Well, not really. This is a bit of kiwi "can do' in operation. A ball of twine, a pair of scissors, some ingenuity and minor acrobatics was all it took! This kauri is on the slopes of Whanake. One of the few to escape the axe during during the mayhem of the colonial and post colonial period.
It's girth measured PRECISELY 4.81m. Less accurate observations and calculations suggest a total volume of timber approximating 25 cubic m. Not really the way to think about such a beautiful tree, but it was the colonial perspective.
It is really just a baby although probably well into it's second century. It is worth giving it a value in current terms because it helps to explain why these trees were cut at such a prodigious rate in the past. An exact value for sawn and dressed kauri timber could be around NZ$ 2 000/cubic m. This would make this Tuateawa specimen worth around NZ$ 50 000. The biggest Northland kauri has a volume, including it's major branches, in excess of 500 cubic m. It is a million dollar tree but it's true value is not monetary.

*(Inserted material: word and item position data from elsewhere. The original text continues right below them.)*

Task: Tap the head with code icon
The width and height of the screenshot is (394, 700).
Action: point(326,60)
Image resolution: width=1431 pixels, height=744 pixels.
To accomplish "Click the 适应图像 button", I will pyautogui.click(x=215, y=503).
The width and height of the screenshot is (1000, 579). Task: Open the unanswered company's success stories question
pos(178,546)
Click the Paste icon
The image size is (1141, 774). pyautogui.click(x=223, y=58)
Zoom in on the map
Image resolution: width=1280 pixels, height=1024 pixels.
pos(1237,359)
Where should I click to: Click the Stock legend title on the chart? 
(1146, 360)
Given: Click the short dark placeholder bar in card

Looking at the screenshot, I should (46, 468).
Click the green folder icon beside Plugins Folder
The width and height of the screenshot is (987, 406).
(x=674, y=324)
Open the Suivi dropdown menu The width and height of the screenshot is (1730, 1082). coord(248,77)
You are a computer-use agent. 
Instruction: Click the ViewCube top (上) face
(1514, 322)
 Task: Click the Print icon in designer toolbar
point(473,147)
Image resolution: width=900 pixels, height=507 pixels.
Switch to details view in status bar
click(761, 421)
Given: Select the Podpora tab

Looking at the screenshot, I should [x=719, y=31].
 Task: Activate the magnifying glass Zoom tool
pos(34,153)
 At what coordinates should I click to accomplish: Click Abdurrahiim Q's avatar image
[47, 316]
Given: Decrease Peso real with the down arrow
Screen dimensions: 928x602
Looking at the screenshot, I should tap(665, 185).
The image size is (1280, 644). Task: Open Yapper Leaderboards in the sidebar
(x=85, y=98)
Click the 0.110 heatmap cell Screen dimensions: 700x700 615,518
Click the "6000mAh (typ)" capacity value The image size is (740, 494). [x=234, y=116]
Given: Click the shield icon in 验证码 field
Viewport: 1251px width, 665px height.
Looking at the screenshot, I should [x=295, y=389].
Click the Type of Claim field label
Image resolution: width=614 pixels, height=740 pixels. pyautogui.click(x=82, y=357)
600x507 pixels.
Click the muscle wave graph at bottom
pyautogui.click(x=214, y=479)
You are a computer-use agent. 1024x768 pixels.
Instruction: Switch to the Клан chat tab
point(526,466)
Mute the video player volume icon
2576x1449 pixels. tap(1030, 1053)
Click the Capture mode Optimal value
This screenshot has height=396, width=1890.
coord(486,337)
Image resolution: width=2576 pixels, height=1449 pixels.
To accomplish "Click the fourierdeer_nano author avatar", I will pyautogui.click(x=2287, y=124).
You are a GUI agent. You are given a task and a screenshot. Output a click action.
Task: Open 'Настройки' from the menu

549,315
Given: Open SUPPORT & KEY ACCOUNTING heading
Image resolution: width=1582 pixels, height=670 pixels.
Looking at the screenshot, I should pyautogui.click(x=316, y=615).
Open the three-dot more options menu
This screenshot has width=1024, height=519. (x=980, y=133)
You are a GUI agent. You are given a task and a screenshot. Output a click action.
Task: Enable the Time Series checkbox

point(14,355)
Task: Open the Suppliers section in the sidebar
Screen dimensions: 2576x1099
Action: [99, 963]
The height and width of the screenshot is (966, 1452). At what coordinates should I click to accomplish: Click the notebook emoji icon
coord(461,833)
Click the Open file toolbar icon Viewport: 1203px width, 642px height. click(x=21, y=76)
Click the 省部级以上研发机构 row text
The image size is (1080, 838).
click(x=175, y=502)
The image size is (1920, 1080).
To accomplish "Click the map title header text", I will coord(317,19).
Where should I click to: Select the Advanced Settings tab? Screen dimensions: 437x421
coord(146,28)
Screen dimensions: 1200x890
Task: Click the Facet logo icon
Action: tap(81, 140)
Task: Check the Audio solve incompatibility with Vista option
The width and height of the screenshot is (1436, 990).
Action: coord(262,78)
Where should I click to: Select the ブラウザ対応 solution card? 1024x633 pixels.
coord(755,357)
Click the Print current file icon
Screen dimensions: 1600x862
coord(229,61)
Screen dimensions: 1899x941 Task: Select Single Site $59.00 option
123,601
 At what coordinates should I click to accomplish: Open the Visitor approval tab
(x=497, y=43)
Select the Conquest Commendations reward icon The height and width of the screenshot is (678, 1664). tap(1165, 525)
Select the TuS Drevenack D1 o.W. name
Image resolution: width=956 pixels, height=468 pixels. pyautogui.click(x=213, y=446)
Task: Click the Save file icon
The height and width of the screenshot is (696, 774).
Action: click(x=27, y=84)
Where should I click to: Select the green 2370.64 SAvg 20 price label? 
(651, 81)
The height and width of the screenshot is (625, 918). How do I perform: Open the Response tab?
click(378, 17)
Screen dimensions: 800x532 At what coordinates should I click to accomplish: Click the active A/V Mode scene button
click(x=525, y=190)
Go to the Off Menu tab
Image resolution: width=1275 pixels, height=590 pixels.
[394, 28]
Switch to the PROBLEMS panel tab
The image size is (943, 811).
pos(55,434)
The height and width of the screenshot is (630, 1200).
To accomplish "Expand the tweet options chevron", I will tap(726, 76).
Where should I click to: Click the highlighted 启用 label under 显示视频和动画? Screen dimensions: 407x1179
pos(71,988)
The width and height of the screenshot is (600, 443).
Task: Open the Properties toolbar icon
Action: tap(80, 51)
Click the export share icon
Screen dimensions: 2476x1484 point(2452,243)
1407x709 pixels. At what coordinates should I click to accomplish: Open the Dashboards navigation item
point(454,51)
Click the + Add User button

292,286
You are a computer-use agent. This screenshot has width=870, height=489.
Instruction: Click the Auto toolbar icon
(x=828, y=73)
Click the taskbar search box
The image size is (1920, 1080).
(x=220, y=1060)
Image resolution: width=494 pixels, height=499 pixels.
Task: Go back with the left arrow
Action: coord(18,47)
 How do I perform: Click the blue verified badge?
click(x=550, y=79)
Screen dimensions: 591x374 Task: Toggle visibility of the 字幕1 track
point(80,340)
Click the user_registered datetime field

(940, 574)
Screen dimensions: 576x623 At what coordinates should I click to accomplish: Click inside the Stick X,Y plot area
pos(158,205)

Today little kauri is milled other than sub fossil material, buried by the many cataclysmic events of the past few thousand years. Logging does still continue elsewhere in the Pacific Islands. Our kauri is the only temperate adapted species out of the twenty that exist. The rest grow in sub-tropical situations.
Is this specimen the largest tree in the Tuateawa area? There could well be others. One candidate is easily visible from Tuateawa. It is in what appears to be difficult country, in the hills to the north of the road on the way to Kennedy Bay. All you need to claim the record is some bush crashing ability and, of course, a ball of twine and a pair of scissors!